▶ **STATED TASK**: Format every line from the start of the rows through the line containing "click(182, 16)", inclusive, as a JSON list of strings with one string per line and no blank lines.

▶ **MATERIAL PROVIDED**:
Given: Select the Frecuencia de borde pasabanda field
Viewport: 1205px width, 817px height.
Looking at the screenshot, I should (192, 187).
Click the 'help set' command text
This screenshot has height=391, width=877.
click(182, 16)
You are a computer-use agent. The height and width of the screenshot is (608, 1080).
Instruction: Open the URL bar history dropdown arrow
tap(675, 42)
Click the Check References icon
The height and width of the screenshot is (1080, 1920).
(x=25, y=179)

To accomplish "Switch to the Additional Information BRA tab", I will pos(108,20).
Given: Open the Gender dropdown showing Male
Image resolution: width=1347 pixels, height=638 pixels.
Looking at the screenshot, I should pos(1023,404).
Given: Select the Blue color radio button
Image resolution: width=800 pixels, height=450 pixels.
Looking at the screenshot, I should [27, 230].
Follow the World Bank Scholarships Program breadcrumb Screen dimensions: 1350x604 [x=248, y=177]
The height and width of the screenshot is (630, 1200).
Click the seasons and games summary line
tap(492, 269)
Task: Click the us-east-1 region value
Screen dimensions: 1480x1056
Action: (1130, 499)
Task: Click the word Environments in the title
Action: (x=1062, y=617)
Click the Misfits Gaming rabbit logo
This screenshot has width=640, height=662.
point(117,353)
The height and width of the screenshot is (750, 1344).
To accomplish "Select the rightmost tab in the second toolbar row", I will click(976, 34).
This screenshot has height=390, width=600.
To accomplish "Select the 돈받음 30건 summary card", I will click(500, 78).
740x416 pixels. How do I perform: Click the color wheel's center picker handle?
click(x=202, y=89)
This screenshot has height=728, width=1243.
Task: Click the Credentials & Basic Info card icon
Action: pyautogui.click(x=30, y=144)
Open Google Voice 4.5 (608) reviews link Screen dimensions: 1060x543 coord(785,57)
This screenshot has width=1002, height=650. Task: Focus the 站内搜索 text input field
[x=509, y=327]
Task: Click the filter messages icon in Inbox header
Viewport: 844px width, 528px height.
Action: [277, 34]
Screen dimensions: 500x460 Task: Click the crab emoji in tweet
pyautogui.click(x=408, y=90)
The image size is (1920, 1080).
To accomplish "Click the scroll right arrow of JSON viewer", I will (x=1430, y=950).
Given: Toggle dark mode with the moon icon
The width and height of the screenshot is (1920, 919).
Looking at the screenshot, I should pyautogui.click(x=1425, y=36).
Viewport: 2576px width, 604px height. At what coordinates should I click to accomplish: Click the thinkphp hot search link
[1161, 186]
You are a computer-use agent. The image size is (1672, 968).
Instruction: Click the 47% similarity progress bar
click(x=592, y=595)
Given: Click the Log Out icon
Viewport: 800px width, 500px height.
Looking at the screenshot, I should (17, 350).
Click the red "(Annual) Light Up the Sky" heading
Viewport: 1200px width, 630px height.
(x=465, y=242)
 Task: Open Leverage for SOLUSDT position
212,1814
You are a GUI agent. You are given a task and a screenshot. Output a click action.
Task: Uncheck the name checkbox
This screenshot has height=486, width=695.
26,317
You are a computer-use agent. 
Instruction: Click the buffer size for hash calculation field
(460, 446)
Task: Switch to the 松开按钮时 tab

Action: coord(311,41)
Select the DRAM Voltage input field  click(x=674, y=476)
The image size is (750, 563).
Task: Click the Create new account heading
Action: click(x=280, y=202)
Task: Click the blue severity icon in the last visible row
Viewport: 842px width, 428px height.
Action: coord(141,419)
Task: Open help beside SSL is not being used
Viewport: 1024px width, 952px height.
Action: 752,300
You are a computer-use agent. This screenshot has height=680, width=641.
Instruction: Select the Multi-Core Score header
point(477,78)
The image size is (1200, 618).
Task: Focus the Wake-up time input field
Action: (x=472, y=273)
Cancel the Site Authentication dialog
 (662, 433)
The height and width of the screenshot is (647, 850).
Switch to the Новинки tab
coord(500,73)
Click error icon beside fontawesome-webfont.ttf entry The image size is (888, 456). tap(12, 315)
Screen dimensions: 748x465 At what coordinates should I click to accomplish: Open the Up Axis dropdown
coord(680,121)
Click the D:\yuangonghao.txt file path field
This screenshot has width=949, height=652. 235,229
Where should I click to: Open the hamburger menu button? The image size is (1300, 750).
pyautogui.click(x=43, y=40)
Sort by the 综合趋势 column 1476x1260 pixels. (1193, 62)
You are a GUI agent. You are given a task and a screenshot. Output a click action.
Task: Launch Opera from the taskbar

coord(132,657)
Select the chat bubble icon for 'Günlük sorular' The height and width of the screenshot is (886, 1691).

▶ **RIGHT ANSWER**:
[
  "Given: Select the Frecuencia de borde pasabanda field",
  "Viewport: 1205px width, 817px height.",
  "Looking at the screenshot, I should (192, 187).",
  "Click the 'help set' command text",
  "This screenshot has height=391, width=877.",
  "click(182, 16)"
]